Eine Grenze der kirchlichen Selbstverwaltung findet sich jedoch in jedem Fall in den Grundprinzipien der Rechtsordnung, insbesondere im Willkürverbot (Art. 3 GG), im Verbot der Sittenwidrigkeit (§ 138 BGB) und im ordre public (Art. 6 EGBGB).410

a. Willkürverbot

Das allgemeine Willkürverbot, das aus Art. 3 GG abgeleitet wird, ist verletzt, wenn die zu prüfenden Rechtsanwendungen „bei verständiger Würdigung der das Grundgesetz beherrschenden Gedanken nicht mehr verständlich sind und sich daher der Schluss aufdrängt, dass sie auf sachfremden Erwägungen beruhen.“411 Dieses Prinzip ist nicht nur grundrechtlich abgesichert, sondern ausdrücklich auch dem allgemeinen Rechtsstaatsprinzip des Art. 20 GG zu entnehmen.412

Anknüpfend an diese Formel und an das oben Gesagte lässt sich für den kirchlichen Bereich also festhalten, dass willkürlich diejenigen Loyalitätsobliegenheiten wären, denen kein nachvollziehbarer Bezug zum kirchlichen Proprium zugrunde liegt. Dies darf aber nicht gleichsam formell mit der Nähe der konkreten Tätigkeit zum kirchlichen Sendungsauftrag im Sinne einer Stufung verwechselt werden.413 Vielmehr geht es unabhängig von der Tätigkeit um einen materiellen Sachbezug zu kirchlich-religiösen Vorstellungen und Aussagen. Wiederum muss der Jurist also hier der Verlockung widerstehen, sich das ekklesiologische Mandat zuzusprechen.414 Richtig ist aber, dass den kirchlichen Arbeitgeber hier im Zweifelsfall die Darlegungs- und Beweislast trifft.415 Gefordert werden kann also nur, dass die entsprechende Loyalitätsobliegenheit in ihrem Bestand und ihrer Notwendigkeit überhaupt auf einen kirchlichreligiösen Grund zurückgeführt werden kann und dieses auch belegbar ist. Den Grund selbst zu bewerten steht den staatlichen Gerichten nicht zu.416 Die Relevanz des Willkürverbots ist in dieser Hinsicht also gering.

Deutlich relevanter ist das Willkürverbot, wenn man direkt auf die Gleichbehandlung der Arbeitnehmer abstellt.
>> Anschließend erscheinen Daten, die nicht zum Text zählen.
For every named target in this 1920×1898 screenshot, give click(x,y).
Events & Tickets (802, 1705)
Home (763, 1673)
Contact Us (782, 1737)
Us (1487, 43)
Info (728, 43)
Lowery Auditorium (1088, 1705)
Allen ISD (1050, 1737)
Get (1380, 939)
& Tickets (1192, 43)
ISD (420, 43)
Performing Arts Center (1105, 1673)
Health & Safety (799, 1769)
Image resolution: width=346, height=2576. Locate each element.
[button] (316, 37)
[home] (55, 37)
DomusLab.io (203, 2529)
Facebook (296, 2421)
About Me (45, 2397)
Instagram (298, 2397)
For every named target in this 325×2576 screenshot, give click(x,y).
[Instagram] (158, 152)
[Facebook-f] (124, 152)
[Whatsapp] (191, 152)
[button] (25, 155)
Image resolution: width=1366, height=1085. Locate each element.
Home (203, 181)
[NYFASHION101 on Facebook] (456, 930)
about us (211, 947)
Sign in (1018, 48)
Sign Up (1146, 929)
Auch im Arbeitsrecht ist der Arbeitgeber an die von ihm selbst gesetzte Norm gebunden.417 Auch der Arbeitgeber darf demnach wesentlich Gleiches nicht willkürlich ungleich, wesentlich Ungleiches nicht willkürlich gleich behandeln.418 In dieser Hinsicht stellen die Loyalitätsrichtlinien aber Selbstbindungen dar, die – auch – gerade dazu erlassen wurden, dies zu vermeiden.419 Man mag aber vor diesem Zusammenhang eher die generalklauselartige Formulierung insbesondere der RL.EKD nachvollziehen können, die die Selbstbindung grundsätzlich verringert. Die Selbstbindung wird aber schließlich nicht nur durch die Kodifizierungen der Loyalitätsobliegenheiten, sondern auch durch deren konkrete Anwendung im Einzelfall erreicht. Gleich geartete Fälle müssen also von den Kirchen gleich behandelt werden,420 wobei wiederum die kirchliche Deutungshoheit zu beachten ist.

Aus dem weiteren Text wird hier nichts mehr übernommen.